→ TASK
Copy out, exactly and with nothing else, the stretch of lines that starts at the line containing "Click the label" and finishes at the end of the data.
EXTRACTED ENTRIES below:
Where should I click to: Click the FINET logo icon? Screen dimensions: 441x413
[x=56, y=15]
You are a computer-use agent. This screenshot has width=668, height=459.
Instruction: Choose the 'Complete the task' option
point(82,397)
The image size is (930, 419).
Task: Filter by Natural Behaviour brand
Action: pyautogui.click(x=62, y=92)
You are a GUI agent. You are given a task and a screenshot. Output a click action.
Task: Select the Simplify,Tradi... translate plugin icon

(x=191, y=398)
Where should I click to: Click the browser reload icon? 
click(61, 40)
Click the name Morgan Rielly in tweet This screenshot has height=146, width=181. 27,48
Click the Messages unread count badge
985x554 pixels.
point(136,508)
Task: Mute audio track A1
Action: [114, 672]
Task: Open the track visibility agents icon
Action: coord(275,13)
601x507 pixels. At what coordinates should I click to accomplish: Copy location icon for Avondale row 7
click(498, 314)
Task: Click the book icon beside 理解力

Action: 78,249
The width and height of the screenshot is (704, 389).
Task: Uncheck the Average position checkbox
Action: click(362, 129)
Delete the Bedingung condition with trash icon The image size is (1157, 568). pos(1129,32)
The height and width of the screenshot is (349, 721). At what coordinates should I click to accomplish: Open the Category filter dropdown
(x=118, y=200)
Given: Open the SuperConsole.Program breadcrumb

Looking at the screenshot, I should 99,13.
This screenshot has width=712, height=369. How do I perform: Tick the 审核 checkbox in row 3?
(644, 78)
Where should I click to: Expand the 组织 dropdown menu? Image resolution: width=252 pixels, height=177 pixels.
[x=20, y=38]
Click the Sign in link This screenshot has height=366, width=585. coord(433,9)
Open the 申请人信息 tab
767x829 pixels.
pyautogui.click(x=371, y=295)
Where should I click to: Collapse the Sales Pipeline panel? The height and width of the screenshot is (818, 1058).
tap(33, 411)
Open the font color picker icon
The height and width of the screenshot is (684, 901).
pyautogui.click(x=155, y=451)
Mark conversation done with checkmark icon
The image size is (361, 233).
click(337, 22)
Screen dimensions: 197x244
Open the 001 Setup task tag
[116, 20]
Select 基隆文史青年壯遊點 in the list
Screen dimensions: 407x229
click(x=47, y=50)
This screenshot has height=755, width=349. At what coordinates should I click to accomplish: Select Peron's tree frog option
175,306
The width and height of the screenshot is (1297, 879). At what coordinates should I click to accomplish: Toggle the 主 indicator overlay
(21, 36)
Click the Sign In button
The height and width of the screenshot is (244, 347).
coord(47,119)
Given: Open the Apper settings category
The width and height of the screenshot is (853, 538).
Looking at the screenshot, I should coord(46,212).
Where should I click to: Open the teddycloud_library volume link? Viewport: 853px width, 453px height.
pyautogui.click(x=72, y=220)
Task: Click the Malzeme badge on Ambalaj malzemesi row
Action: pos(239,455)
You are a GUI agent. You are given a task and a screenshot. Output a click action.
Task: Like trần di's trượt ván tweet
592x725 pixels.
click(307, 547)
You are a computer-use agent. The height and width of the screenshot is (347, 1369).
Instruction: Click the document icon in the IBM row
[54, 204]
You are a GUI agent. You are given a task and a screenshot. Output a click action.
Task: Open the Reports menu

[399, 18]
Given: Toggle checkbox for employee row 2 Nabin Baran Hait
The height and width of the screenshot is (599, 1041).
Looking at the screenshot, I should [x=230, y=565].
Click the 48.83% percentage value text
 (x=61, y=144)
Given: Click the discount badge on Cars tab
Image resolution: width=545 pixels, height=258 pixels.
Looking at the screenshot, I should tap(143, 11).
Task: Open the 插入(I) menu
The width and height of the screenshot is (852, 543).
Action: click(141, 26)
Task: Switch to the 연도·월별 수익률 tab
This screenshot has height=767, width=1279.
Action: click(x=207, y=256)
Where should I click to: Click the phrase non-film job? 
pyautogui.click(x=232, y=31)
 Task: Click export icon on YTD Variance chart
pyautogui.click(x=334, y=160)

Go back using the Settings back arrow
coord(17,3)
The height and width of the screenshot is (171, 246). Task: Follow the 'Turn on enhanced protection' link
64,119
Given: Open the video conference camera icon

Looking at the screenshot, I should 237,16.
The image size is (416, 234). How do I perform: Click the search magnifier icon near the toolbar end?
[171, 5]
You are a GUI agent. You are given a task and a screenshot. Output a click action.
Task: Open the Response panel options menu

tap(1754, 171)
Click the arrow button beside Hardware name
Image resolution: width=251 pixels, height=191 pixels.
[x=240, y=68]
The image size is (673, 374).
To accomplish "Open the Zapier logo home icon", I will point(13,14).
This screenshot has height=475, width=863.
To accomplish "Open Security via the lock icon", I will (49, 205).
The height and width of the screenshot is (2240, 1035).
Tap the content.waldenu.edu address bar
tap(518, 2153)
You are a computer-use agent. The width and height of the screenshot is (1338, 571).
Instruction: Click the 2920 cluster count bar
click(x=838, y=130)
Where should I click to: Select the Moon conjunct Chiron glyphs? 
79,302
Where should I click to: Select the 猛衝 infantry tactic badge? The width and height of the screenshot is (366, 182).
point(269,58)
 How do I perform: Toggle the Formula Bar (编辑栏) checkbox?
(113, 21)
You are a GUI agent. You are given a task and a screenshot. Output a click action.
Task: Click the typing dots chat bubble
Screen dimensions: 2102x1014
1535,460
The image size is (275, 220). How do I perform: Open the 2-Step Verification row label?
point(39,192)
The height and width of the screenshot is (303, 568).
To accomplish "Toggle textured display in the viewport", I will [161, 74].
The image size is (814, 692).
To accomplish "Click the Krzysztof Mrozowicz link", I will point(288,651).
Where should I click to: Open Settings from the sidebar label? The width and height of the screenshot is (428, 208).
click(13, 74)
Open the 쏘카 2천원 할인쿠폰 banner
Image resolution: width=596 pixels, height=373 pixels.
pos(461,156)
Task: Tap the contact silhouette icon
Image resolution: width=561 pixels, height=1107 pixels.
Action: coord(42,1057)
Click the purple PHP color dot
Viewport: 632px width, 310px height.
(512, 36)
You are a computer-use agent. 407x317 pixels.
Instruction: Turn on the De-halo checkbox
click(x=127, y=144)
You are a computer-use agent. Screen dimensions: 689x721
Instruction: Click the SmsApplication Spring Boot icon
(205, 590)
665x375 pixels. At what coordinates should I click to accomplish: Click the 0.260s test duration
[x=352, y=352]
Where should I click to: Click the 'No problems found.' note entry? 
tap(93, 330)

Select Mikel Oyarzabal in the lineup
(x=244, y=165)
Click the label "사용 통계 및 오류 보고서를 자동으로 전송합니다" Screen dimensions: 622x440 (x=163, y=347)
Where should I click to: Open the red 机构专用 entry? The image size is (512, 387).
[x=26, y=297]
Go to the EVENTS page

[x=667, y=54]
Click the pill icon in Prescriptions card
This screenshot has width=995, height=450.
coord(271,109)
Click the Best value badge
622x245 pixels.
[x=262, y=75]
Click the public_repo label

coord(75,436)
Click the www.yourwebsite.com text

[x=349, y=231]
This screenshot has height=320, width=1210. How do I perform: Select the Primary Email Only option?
End of EXTRACTED ENTRIES.
→ EXPECTED ANSWER
Click the label "사용 통계 및 오류 보고서를 자동으로 전송합니다" Screen dimensions: 622x440 (x=163, y=347)
Where should I click to: Open the red 机构专用 entry? The image size is (512, 387).
[x=26, y=297]
Go to the EVENTS page

[x=667, y=54]
Click the pill icon in Prescriptions card
This screenshot has width=995, height=450.
coord(271,109)
Click the Best value badge
622x245 pixels.
[x=262, y=75]
Click the public_repo label

coord(75,436)
Click the www.yourwebsite.com text

[x=349, y=231]
This screenshot has height=320, width=1210. How do I perform: Select the Primary Email Only option?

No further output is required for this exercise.